begin TEXT BLOCK

Cite as:  [Unpublished]

Gary L. Stanton, Plaintiff, v.
Robert R. Reddick, Defendant

(In re Robert R. Reddick, Debtor)
Bankruptcy Case No. 91-00994-7, Adv. Case. No. A91-1137-7

United States Bankruptcy Court
W.D. Wisconsin, Eau Claire Division

November 13, 1991

James M. Isaacson, for the plaintiff.
Charles V. Feltes, for the defendant.

Thomas S. Utschig, United States Bankruptcy Judge.


This matter comes before the Court on a complaint and objection to discharge filed by Gary L. Stanton. Plaintiff Stanton seeks to recover a debt of $1,659.08 from the debtor for tools sold to him on credit. The plaintiff asserts that he has a valid purchase money security interest in the tools at issue. The debtor-defendant, Robert R. Reddick, counters that his debt to Stanton is dischargeable in bankruptcy and raises several arguments in support of this contention. The plaintiff is represented by James M. Isaacson, the defendant by Charles V. Feltes.

The parties have stipulated to the following facts:

1. That the plaintiff Gary L. Stanton resides at 314 Columbia Street, Mondovi, Wisconsin. That at all times relevant herein and presently, he is a dealer for "Snap-on Tools Corporation" and is engaged in the sale of tools.

2. That the defendant Robert R. Reddick resides at 723 East Thomas St., Osseo, Wisconsin 54758. That at all times relevant herein and presently, he is a mechanic by trade. That at all times relevant herein the defendant Reddick uses the tools and tool box involved in this action in his trade.

3. That plaintiff Stanton makes weekly rounds with an equipment truck selling and distributing mechanic tools.

4. That on October 25, 1990, plaintiff Stanton called on a garage in Osseo, Wisconsin, where defendant Reddick had recently become employed. On that first meeting defendant Reddick purchased $1,597.79 worth of tools from Stanton and gave plaintiff Stanton a signed agreement purporting to be a purchase money security agreement. This agreement is part of the invoice dated October 25, 1990. That invoice also includes a carry-over balance of $140.00, representing the debtor's outstanding balance with another Snap-on dealer.

5. That plaintiff Stanton called on defendant Reddick again a week later on November 1, 1990, and defendant Reddick bought an additional $203.13 worth of new tools. That defendant Reddick did not sign the purchase money security agreement which was part of the invoice dated November 1, 1990.

6. That defendant Reddick subsequently changed jobs and became employed as a mechanic by Peterson Implement Company in Whitehall, Wisconsin. That Whitehall, Wisconsin, is in a different Snap-on sales district which is serviced by a Snap-on dealer by the name of Brian Herbison.

end TEXT BLOCK

TASKS TO CARRY OUT
1. Retype the Stanton v. Reddick opinion from "6. That defendant" to "of Brian Herbison.".
2. Using the Stanton v. Reddick opinion, state whether each statement agrees with it, and support each yes or no with a quotation. (a) Stanton seeks to recover a debt of $1,659.08 from Reddick. (b) Reddick signed the purchase money security agreement on the November 1, 1990 invoice. (c) Peterson Implement Company is located in Osseo, Wisconsin.
3. Carry on the Stanton v. Reddick opinion after its final sentence.

begin DATASET SECTION

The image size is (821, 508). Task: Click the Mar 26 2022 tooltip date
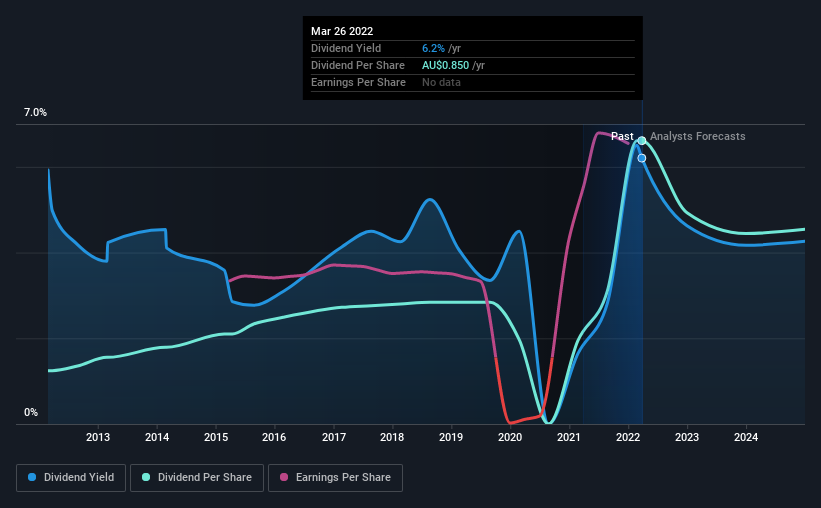coord(342,31)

end DATASET SECTION

EXPECTED RESPONSES
1.
6. That defendant Reddick subsequently changed jobs and became employed as a mechanic by Peterson Implement Company in Whitehall, Wisconsin. That Whitehall, Wisconsin, is in a different Snap-on sales district which is serviced by a Snap-on dealer by the name of Brian Herbison.

2.
(a) Yes: "Plaintiff Stanton seeks to recover a debt of $1,659.08 from the debtor for tools sold to him on credit."
(b) No: "That defendant Reddick did not sign the purchase money security agreement which was part of the invoice dated November 1, 1990."
(c) No: "became employed as a mechanic by Peterson Implement Company in Whitehall, Wisconsin."

3.
7. That thereafter Mr. Herbison sold additional tools to the defendant Reddick and acted as plaintiff Stanton's agent in the collection of the account due the plaintiff. That Mr. Herbison's ledger record regarding sales to and payment received from defendant Reddick has as its beginning balance the sum of $1,951.09 as of November 1, 1990. This amount is also the "Closing" balance on Mr. Reddick's account while it was being handled by the plaintiff Stanton.

8. That there were a total of seven Snap-on receipts prepared by Mr. Herbison which were given to defendant Reddick. These receipts reflect the plaintiff Stanton's carry-over balance on the Reddick account (i.e. $1,951.08) and subsequent sales to and payments made by defendant Reddick on his Snap-on account while it was being handled by Mr. Herbison.

9. That by virtue of plaintiff's dealership Agreement with Snap-on Tools Corporation, he is responsible for all sums sold by him to the defendant Reddick.

10. That the defendant Reddick filed a Chapter 7 bankruptcy petition on March 25, 1991. That in Schedule B-4 (Property Claimed Exempt) the defendant claimed the secured tools and tool box as exempt.

11. That the plaintiff Stanton never filed any Financing Statement in relation to the secured tools and tool box with the Office of the Register of Deeds, Secretary of State or otherwise. That at all times relevant herein, the tools and tool box subject to this action have been in the defendant's possession.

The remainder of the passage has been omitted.